My kids are not on the growth chart. As in, at 3, 5, and 7, they don’t even hit that graph paper. They’re too small. This isn’t a shock: Their father and I were tiny children, always the smallest in our class. Our babies were born normal-sized, but just never grew much or fast. They remain tiny.
People don’t get the ramifications of that (adorable) tininess. Only other parents of tiny people understand these things:
1. Your kid’s clothing never corresponds to their age.
My kids all wear a size at least one below their chronological age. When your relatives ask what size your kids are wearing and you give them an answer of two less than your darling child’s age, you can feel the askance look over the phone. Then you’re gifted younger kids’ hand-me-downs (-ups?).
2. You’re under pressure to beef them up.
The pediatrician often gives you The Look after the kids are weighed and measured. But unless they suddenly changed their growth pattern, there’s no cause for alarm. You know this, but this does not stop you from going home and feeding them butter, ice cream, and protein shakes. You’ll press for clean plates, worry you’re encouraging unhealthy attitudes about food, but then decide screw it and tell them to clean that damn plate. None of this will make them grow faster, of course.
3. People will think your kids are younger than their age.
No one believes my 7-year-old Blaise is 7, my 5-year-old August is 5, or my 3-year-old Sunny is 3. They speak to them accordingly — often in high baby voices, often about Paw Patrol. Humiliatingly, they may ask my oldest when he’s starting kindergarten. Then they about fall over when he starts rambling on about the technical specs of dinosaur skeletons. I have to explain, “He’s 7. He’s just small,” over and over and over.
4. The next thing out of their mouths is a squealed “They’re so tiny!”

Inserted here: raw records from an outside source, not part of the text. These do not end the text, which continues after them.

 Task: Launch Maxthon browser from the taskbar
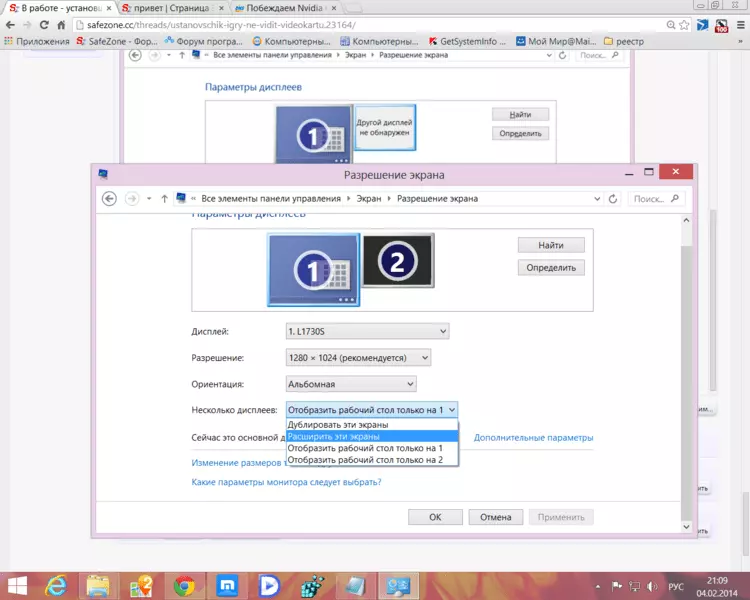click(227, 584)
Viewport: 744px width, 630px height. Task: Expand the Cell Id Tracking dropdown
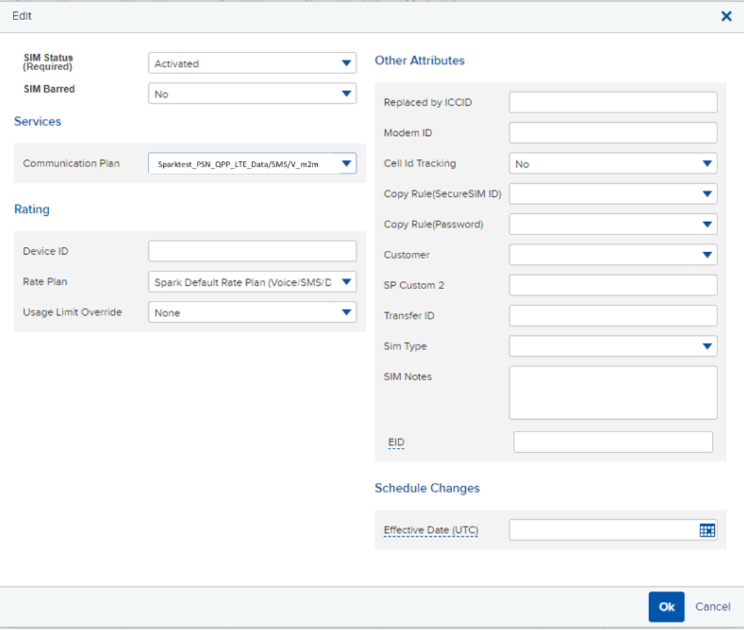point(612,163)
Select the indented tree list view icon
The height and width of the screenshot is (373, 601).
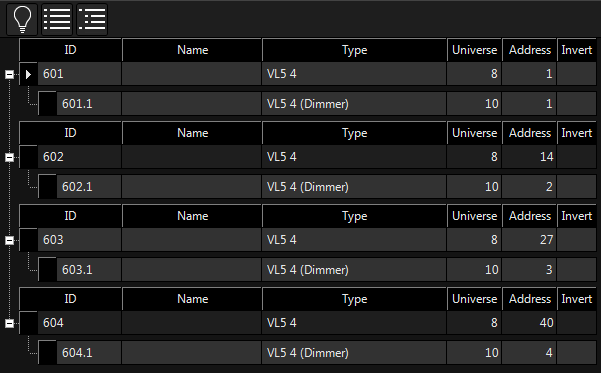tap(92, 19)
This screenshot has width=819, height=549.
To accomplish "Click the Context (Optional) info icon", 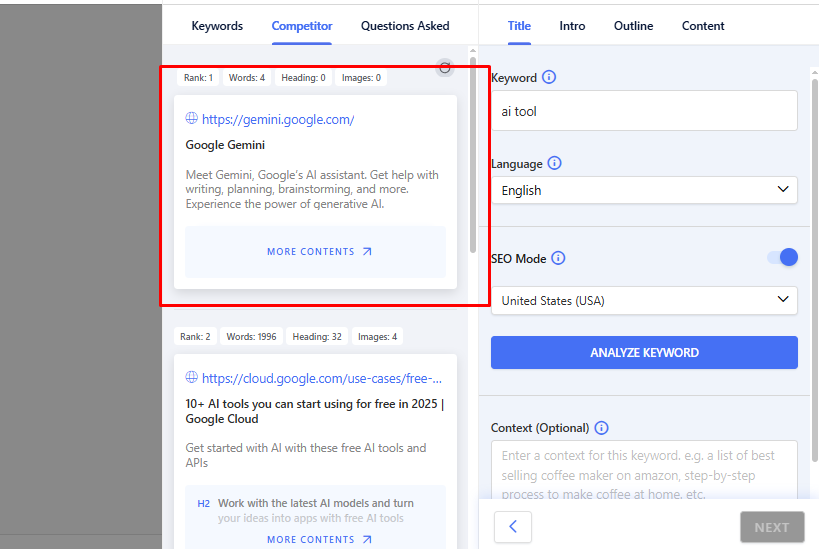I will (601, 428).
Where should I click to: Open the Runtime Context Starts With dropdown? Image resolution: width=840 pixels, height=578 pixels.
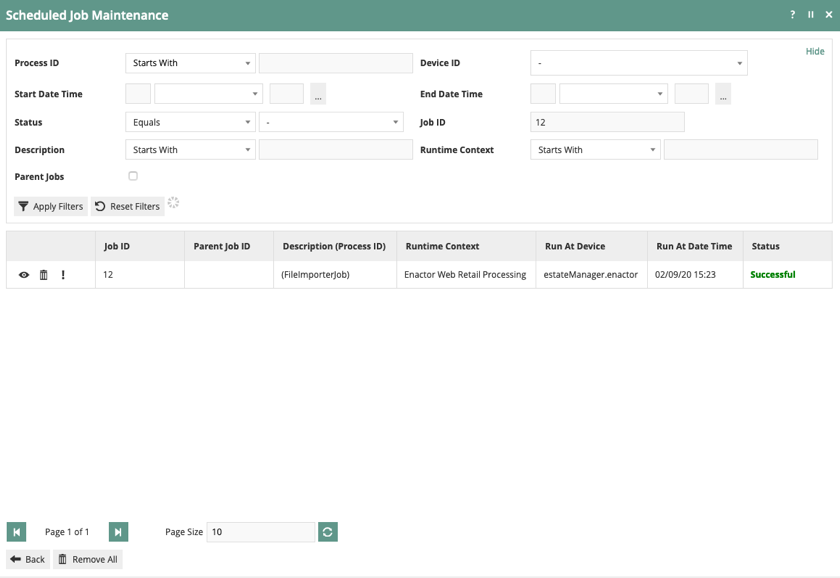[595, 150]
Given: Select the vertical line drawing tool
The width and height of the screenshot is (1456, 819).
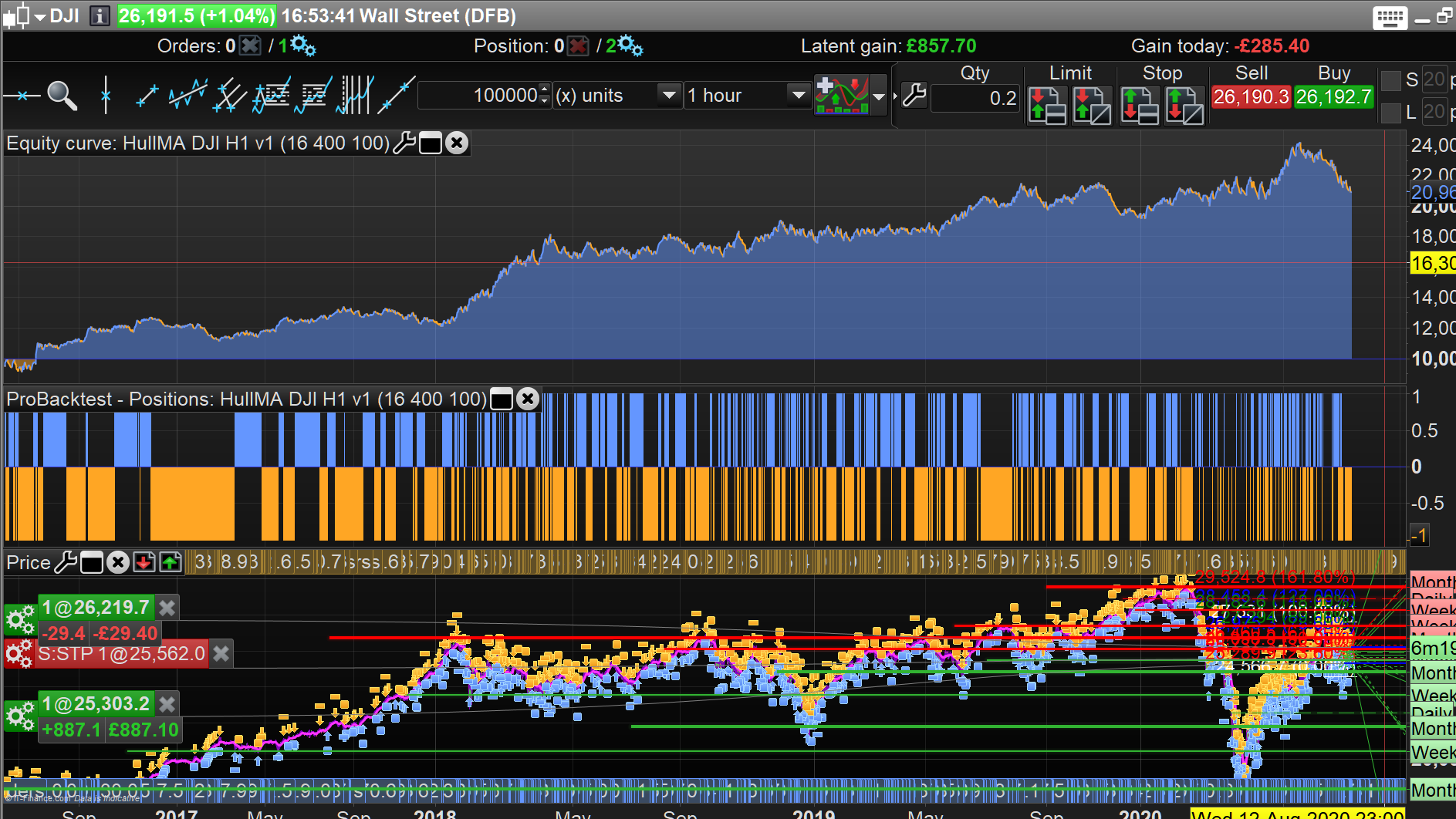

It’s not given as a compliment, and my kids can usually hear them. I put on my thin-lipped smile and say, “Yeah, their dad and I were small,” so my sons know they aren’t alone. You know they’re small. It’s obvious they’re small. But for some reason, people find the need to squeal it.
5. But they look really smart.
Even if people know their age, when your kids start spouting their academic achievements or interests, they look like baby geniuses. My oldest, for example, is super into the Revolutionary War. When he starts discoursing on the Battle of Yorktown, people’s eyes goggle out of their sockets, because he’s so smart, OMG, because he looks 5. No, he’s 7 1/2 years old and listens to a lot of Hamilton. But on a 5-year-old, basic 7-year-old knowledge looks like genius level. Yeah, he’s smart, but he’s not some kind of child prodigy — except his shorter stature makes him look like one.
6. You feel a pang when you see him among his normal-sized peers.
Your tiny kid’s BFFs all probably stand at least a head-and-a-half taller. Everyone knows the shortest kid often gets teased. You worry that your baby is going to school — even to preschool — to a chorus of “Baby!” and “Shorty!” You wouldn’t change him for the world, but it sucks that this could be his reality.
7. You celebrate every growth milestone.
Most parents bitch when their kids need new shoes. You’re thrilled — it means he’s getting bigger! When my oldest hit a size 12, I got him a pair of cowboy boots to celebrate. When 3-year-old Sunny moved into 3T, I tossed those 2Ts with abandon and just about threw a party. Sure, I felt a pang in my heart. But hooray! It’s growth! It’s progress! Maybe those protein shakes are helping after all?!
8. You dread height restrictions on amusement park rides.
At our zoo, you have to be 36 inches to ride the ponies. That happens for most kids way earlier than it did for mine, and it was hard for them to watch clearly younger kids cowboyin’ it up around a dirt track. We dread telling our sobbing kids that, no, they can’t ride the ponies/carousel/train today even if their BFF of the same age can.
People with big kids just don’t get it. Average-sized kids hop off the pediatrician’s table, all grins at their perfect 50th percentile, and go on their merry way without their mother plotting how to stuff butter down their throat. They don’t get it either. It’s only the other parents of peanuts, the ones who have teensy children, who understand the struggles of the tiny (but mighty!) child. Oh, they’re freaking adorable. They look super-smart. But the struggle, my friends, is real.